▶ **DATA TO USE**:
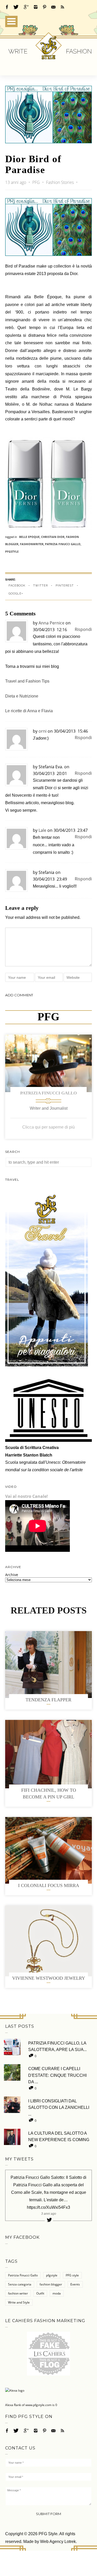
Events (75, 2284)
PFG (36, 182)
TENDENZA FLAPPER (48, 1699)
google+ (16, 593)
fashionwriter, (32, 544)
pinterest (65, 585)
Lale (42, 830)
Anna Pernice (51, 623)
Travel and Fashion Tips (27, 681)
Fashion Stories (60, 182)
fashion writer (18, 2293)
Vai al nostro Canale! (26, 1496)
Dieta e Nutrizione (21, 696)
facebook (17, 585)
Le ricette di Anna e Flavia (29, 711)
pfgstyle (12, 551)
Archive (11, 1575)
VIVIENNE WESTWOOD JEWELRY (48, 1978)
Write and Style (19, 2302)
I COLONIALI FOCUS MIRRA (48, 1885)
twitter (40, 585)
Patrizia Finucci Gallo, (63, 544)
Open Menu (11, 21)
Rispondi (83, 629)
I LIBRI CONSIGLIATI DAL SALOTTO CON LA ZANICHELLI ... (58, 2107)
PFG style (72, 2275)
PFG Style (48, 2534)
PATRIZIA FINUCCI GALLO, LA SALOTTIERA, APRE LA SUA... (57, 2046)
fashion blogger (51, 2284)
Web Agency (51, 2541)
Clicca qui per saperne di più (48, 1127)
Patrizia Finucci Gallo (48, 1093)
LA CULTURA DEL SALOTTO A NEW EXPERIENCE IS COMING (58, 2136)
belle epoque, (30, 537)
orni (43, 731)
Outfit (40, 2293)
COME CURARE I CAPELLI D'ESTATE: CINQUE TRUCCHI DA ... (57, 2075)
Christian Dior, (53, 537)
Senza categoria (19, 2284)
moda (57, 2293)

▶ **WHAT IS NEEDED**:
Line by line, write out the data above exactly, without the pictures.

▶ **FINISHED TASK**:
Events (75, 2284)
PFG (36, 182)
TENDENZA FLAPPER (48, 1699)
google+ (16, 593)
fashionwriter, (32, 544)
pinterest (65, 585)
Lale (42, 830)
Anna Pernice (51, 623)
Travel and Fashion Tips (27, 681)
Fashion Stories (60, 182)
fashion writer (18, 2293)
Vai al nostro Canale! (26, 1496)
Dieta e Nutrizione (21, 696)
facebook (17, 585)
Le ricette di Anna e Flavia (29, 711)
pfgstyle (12, 551)
Archive (11, 1575)
VIVIENNE WESTWOOD JEWELRY (48, 1978)
Write and Style (19, 2302)
I COLONIALI FOCUS MIRRA (48, 1885)
twitter (40, 585)
Patrizia Finucci Gallo, (63, 544)
Open Menu (11, 21)
Rispondi (83, 629)
I LIBRI CONSIGLIATI DAL SALOTTO CON LA ZANICHELLI ... (58, 2107)
PFG style (72, 2275)
PFG Style (48, 2534)
PATRIZIA FINUCCI GALLO, LA SALOTTIERA, APRE LA SUA... (57, 2046)
fashion blogger (51, 2284)
Web Agency (51, 2541)
Clicca qui per saperne di più (48, 1127)
Patrizia Finucci Gallo (48, 1093)
LA CULTURA DEL SALOTTO A NEW EXPERIENCE IS COMING (58, 2136)
belle epoque, (30, 537)
orni (43, 731)
Outfit (40, 2293)
COME CURARE I CAPELLI D'ESTATE: CINQUE TRUCCHI DA ... (57, 2075)
Christian Dior, (53, 537)
Senza categoria (19, 2284)
moda (57, 2293)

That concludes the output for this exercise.